Our role in the classroom may be “teacher,” but that isn’t the same as “all-knowing being.” Especially after a crisis, in which there are usually many unknowns that aren’t resolved for days, weeks, or months. Position yourself alongside your students as a questioner, rather than positioning yourself as an arbiter or sage. One way to do this is generating questions together, using a structure like the question formulation technique or simple prompts like Tricia Ebarvia suggests: “ 1) What I know, 2) What I think I know, & 3) What I want to know.” With the generated questions, assess what needs to be answered now and what can be set aside for another day.
Questions about facts or misinformation on the crisis can be answered by looking at trustworthy sources together, modeling for students how to find reliable information and investigating rumors.
Questions about resources or mental health needs should be answered by connecting students to resources and validating.

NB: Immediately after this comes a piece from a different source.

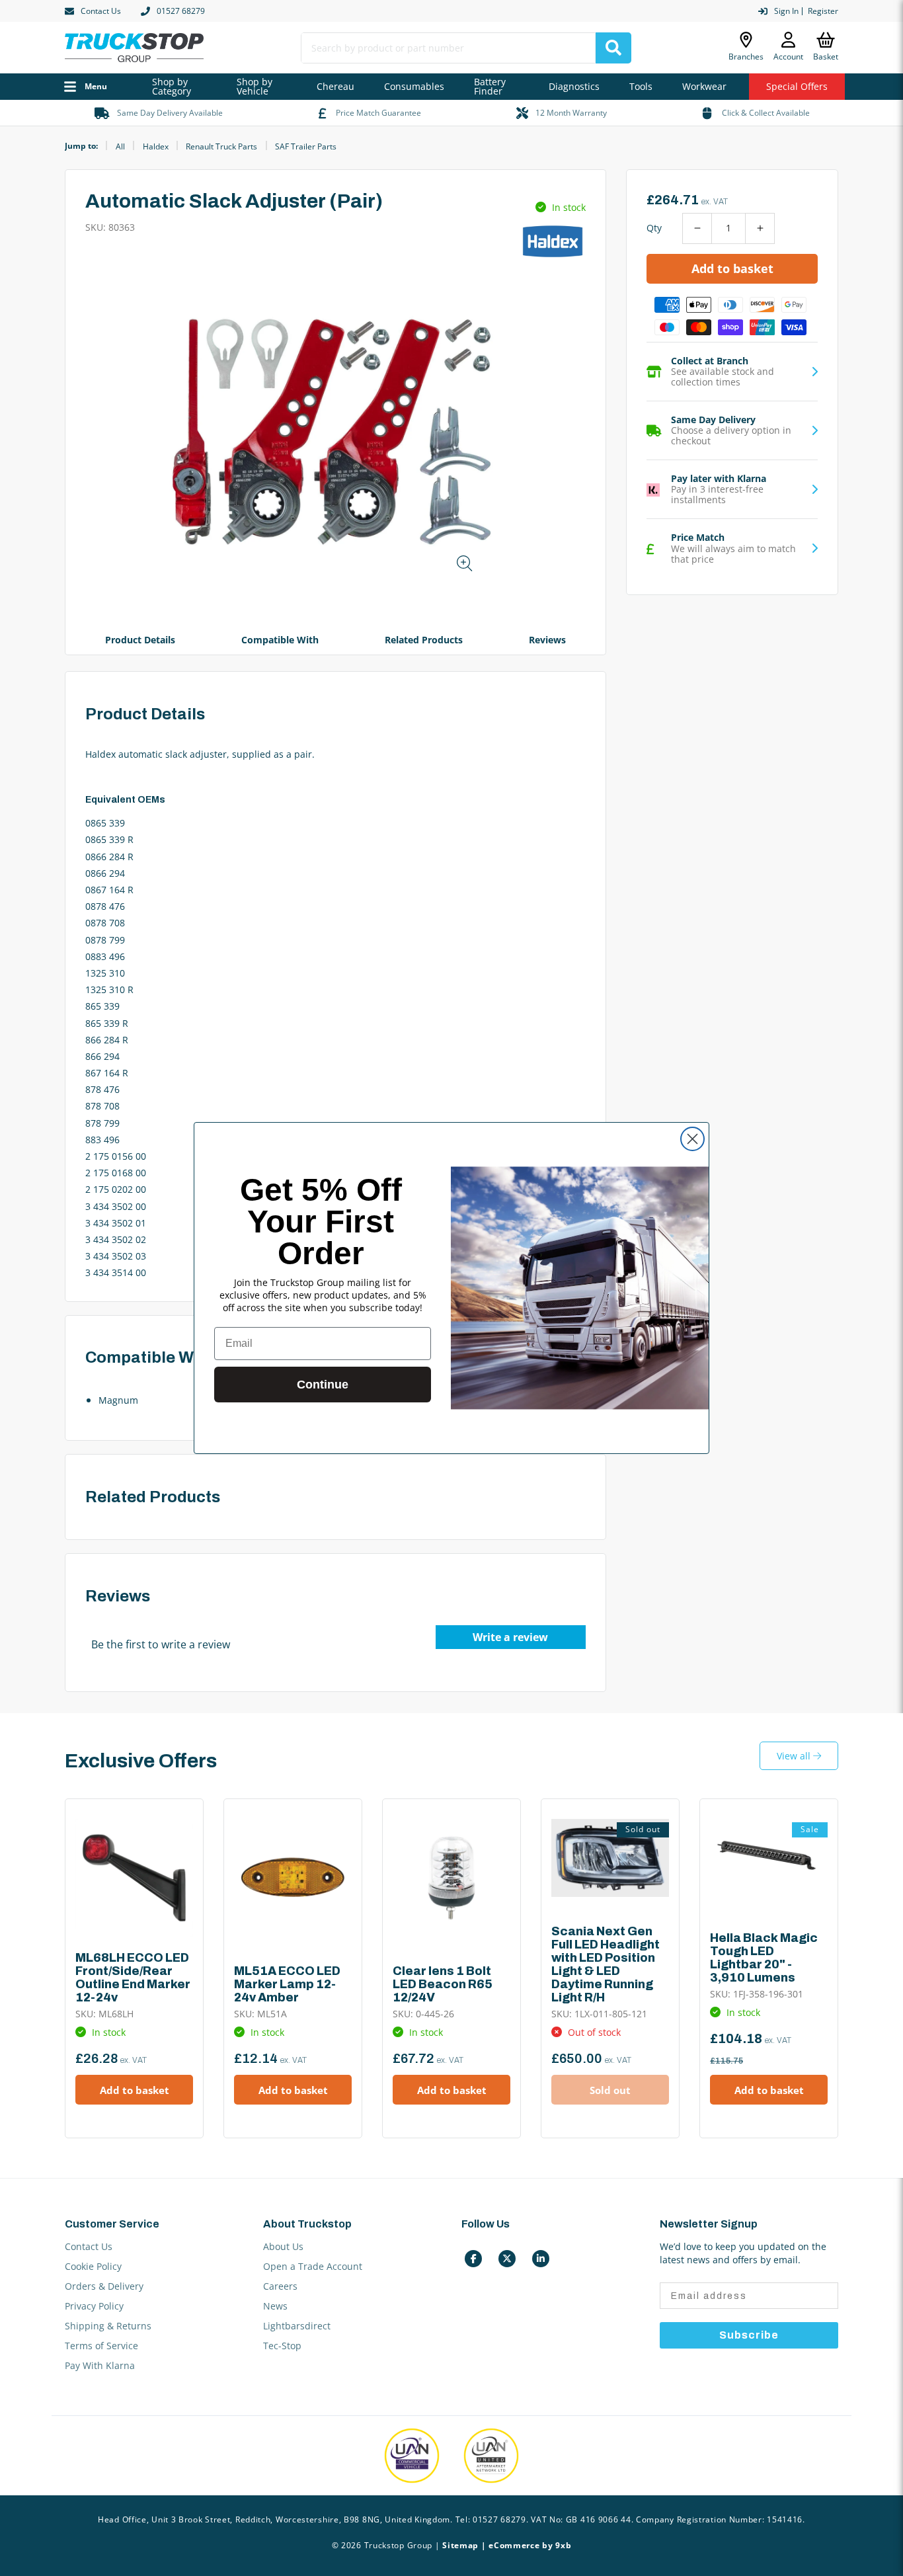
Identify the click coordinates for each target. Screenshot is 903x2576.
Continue (322, 1384)
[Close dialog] (692, 1138)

With more complex questions, you can set them aside with a commitment to revisit: “this is such a great question and I am looking forward to exploring it. I don’t know about all of you, but I find it hard to think about big ideas when I’m still feeling anxious. I’m going to look at these questions in a couple of days and plan for how we can explore them as a class. If any of you would like to help me plan, let me know.”
Be gentle with yourself
Finally, please remember that you are enough. There is immense pressure on educators to “get it right” when talking about hard topics. The moments after a crisis can feel like a fleeting opportunity, an open door through which you have to run at full speed. In reality, there is no room on the other side of that door containing perfect clarity, safety, or peace. Crisis and trauma fundamentally shift our relationship to the world, and unpacking that can take a lifetime. Just showing up for your students on day 1 is enough. Just holding space for them and letting them know you care is enough. You are enough.